-- Input material --
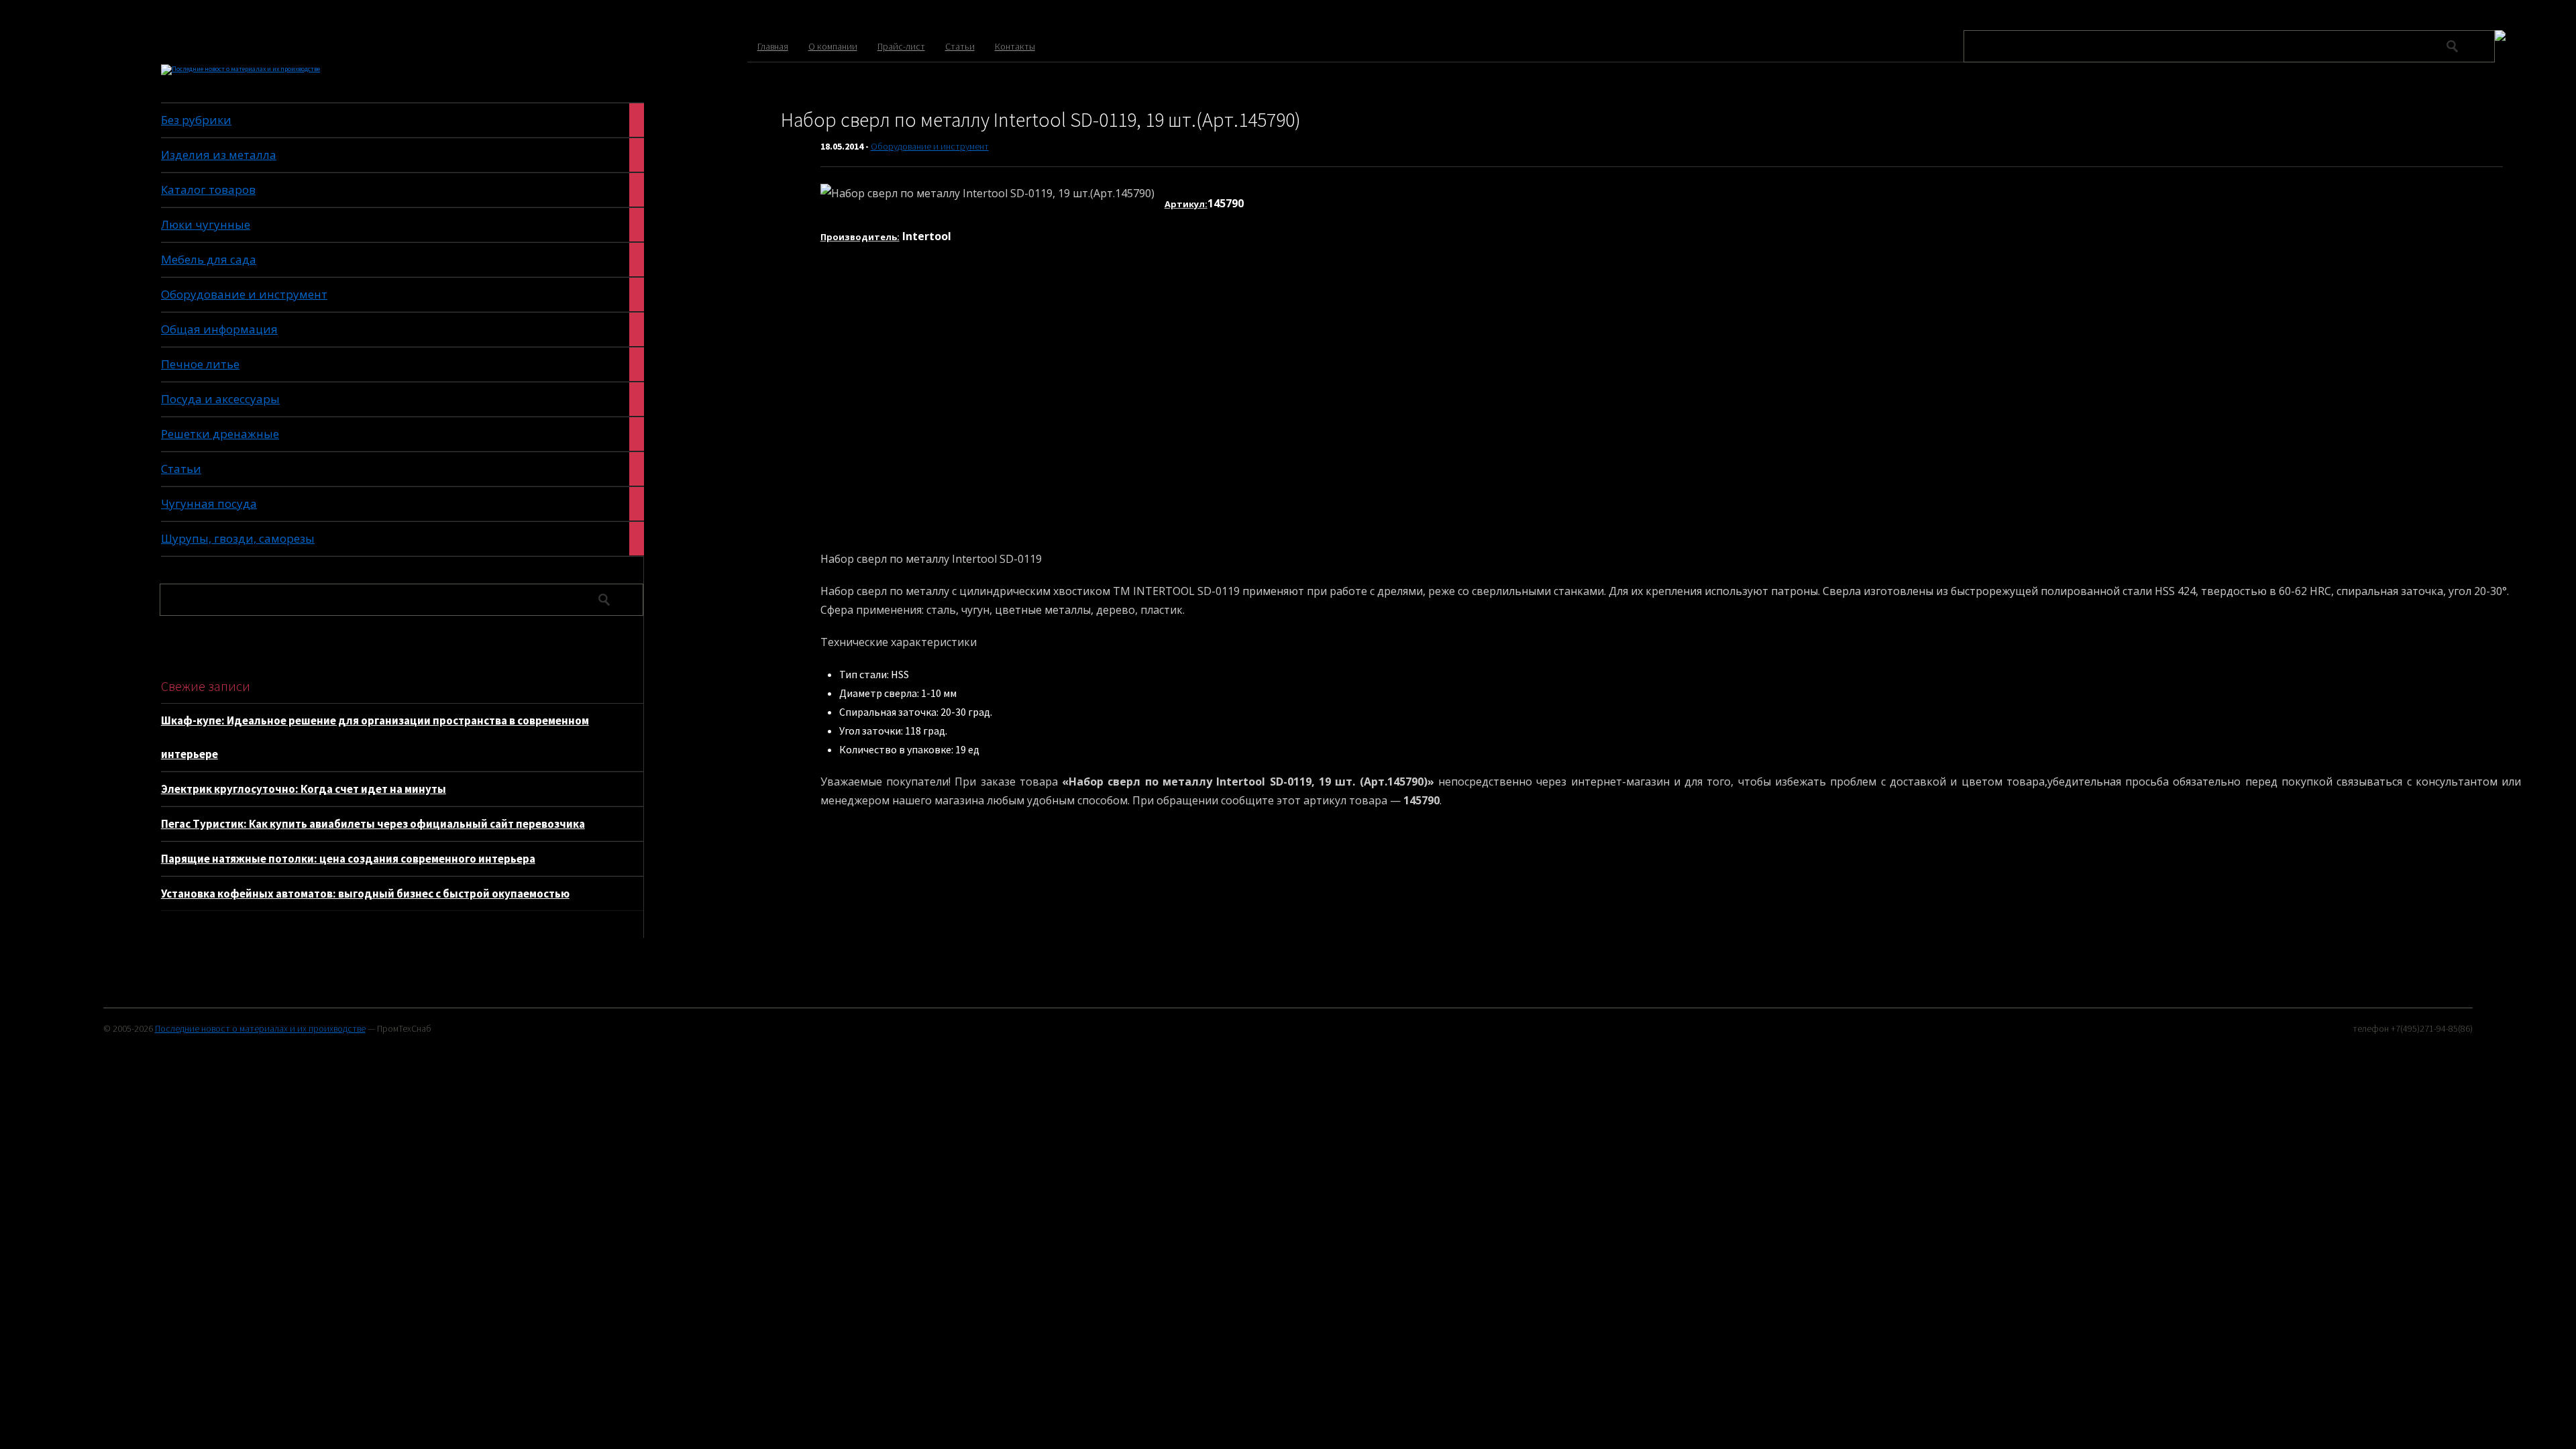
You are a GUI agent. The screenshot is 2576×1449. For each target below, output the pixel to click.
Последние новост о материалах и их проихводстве (260, 1028)
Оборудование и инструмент (930, 146)
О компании (832, 46)
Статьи (960, 46)
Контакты (1015, 46)
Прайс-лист (901, 46)
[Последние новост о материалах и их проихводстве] (240, 68)
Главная (772, 46)
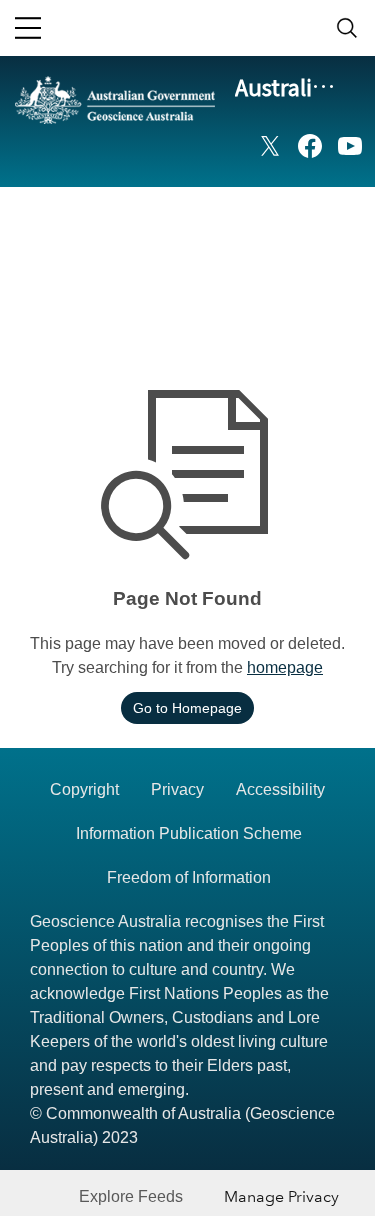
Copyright (84, 789)
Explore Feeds (131, 1196)
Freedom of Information (189, 877)
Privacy (177, 789)
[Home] (115, 131)
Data (340, 215)
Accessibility (280, 789)
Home (271, 215)
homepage (285, 667)
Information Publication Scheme (189, 833)
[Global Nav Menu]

-- What this task involves --
Only the text of the material belongs in your copy, which must match the original exactly.

-- Completed exercise --
You are a GUI agent. The screenshot is 2576×1449. For each target below, output the pixel to click.
Последние новост о материалах и их проихводстве (260, 1028)
Оборудование и инструмент (930, 146)
О компании (832, 46)
Статьи (960, 46)
Контакты (1015, 46)
Прайс-лист (901, 46)
[Последние новост о материалах и их проихводстве] (240, 68)
Главная (772, 46)
Copyright (84, 789)
Explore Feeds (131, 1196)
Freedom of Information (189, 877)
Privacy (177, 789)
[Home] (115, 131)
Data (340, 215)
Accessibility (280, 789)
Home (271, 215)
homepage (285, 667)
Information Publication Scheme (189, 833)
[Global Nav Menu]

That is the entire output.